Required action.
Which lines of the records below contain the word "Identify"? Show each one.

Stored records.

┄┄┄┄┄┄

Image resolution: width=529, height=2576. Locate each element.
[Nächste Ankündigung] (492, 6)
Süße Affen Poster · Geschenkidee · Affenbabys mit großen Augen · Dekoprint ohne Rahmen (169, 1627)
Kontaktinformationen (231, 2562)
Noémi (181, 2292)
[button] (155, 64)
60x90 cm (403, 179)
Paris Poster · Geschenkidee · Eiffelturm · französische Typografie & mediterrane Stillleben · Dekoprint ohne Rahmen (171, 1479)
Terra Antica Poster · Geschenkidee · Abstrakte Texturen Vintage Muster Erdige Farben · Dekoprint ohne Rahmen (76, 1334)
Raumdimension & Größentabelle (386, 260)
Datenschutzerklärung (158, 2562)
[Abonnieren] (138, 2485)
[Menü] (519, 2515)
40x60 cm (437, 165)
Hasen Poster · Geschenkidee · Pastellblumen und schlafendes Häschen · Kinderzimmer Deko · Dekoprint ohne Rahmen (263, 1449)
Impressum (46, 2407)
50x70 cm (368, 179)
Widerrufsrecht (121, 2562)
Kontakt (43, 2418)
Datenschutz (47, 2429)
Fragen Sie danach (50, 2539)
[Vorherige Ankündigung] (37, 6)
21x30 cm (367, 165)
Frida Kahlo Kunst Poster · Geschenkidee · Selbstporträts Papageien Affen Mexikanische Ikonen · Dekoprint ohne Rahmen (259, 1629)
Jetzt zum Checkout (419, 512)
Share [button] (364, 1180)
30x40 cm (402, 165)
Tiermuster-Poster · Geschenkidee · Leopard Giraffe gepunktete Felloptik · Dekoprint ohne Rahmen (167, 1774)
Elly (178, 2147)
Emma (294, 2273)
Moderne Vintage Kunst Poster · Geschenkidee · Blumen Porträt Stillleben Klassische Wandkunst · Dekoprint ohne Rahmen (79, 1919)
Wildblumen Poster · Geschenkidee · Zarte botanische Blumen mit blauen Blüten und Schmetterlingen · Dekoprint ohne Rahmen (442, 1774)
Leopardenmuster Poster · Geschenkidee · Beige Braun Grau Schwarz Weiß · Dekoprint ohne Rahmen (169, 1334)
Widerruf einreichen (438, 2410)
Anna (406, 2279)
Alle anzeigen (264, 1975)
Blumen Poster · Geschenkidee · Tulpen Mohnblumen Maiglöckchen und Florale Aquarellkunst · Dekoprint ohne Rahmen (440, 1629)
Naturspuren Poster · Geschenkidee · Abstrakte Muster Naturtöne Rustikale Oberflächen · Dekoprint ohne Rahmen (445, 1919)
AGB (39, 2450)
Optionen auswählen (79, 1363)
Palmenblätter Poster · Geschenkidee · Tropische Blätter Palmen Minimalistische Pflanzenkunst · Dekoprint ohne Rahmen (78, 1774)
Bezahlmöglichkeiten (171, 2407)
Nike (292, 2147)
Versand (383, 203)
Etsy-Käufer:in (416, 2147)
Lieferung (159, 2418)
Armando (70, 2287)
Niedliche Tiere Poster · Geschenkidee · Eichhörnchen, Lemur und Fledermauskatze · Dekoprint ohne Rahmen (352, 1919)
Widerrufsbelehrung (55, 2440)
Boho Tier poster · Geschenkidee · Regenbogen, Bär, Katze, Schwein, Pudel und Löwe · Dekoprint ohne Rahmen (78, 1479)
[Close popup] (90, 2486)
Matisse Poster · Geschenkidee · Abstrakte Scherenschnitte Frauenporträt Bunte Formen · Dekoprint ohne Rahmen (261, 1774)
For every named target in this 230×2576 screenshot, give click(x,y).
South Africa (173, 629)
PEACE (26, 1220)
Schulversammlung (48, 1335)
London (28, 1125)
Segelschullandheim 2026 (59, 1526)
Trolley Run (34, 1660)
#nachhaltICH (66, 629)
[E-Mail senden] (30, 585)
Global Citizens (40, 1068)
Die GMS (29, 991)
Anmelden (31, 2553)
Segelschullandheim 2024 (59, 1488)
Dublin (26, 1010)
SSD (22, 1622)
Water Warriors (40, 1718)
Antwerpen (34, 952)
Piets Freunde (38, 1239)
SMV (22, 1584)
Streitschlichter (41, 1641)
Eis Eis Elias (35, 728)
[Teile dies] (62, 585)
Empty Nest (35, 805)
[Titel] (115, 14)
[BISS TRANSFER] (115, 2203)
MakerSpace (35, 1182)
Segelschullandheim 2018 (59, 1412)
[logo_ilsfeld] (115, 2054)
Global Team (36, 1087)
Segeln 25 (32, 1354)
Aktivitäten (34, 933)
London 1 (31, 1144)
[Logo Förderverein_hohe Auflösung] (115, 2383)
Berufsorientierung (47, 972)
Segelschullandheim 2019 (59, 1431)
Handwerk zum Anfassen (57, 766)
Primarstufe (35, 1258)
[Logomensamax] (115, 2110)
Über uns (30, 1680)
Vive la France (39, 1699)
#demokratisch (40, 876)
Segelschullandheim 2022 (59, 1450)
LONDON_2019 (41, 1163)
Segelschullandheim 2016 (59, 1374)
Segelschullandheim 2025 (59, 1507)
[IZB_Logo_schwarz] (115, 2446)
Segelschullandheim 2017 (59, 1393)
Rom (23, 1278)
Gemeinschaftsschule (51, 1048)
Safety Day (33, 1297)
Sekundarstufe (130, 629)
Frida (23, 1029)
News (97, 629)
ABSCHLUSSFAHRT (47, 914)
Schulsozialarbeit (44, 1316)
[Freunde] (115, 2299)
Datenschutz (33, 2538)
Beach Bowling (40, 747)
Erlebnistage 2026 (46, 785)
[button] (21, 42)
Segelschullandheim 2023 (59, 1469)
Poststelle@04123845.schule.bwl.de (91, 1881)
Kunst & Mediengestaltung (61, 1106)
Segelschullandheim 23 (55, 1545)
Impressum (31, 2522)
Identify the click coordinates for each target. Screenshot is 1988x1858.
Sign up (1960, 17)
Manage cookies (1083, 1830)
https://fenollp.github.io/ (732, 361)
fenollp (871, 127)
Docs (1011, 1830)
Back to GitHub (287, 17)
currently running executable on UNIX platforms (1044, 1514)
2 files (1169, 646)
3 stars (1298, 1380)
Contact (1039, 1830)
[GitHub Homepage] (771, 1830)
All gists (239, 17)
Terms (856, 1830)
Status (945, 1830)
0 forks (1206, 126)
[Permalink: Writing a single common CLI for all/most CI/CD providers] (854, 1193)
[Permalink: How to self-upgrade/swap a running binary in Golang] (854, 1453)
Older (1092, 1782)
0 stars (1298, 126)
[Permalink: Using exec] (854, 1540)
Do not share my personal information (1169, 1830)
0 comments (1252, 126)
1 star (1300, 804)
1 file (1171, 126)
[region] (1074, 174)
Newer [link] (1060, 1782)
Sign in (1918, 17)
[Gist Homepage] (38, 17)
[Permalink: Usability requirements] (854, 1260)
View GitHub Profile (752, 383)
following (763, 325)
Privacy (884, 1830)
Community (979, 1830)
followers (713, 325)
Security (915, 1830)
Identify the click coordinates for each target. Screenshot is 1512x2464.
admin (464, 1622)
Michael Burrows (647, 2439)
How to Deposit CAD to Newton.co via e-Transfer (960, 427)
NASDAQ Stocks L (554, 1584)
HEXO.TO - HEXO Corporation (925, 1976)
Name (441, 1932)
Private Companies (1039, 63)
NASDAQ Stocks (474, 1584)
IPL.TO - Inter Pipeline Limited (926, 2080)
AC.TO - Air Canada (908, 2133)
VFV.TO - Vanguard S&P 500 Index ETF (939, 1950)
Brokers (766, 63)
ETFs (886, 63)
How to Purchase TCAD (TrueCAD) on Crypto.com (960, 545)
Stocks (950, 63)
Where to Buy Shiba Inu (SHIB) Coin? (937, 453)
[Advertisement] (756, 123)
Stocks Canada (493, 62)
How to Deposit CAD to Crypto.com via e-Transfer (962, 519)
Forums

┄┄┄┄┄┄

Solution.
Identify the click coordinates for each target. Screenshot is 1988x1858.
Identify the click coordinates for each target. Screenshot is 1512x2464.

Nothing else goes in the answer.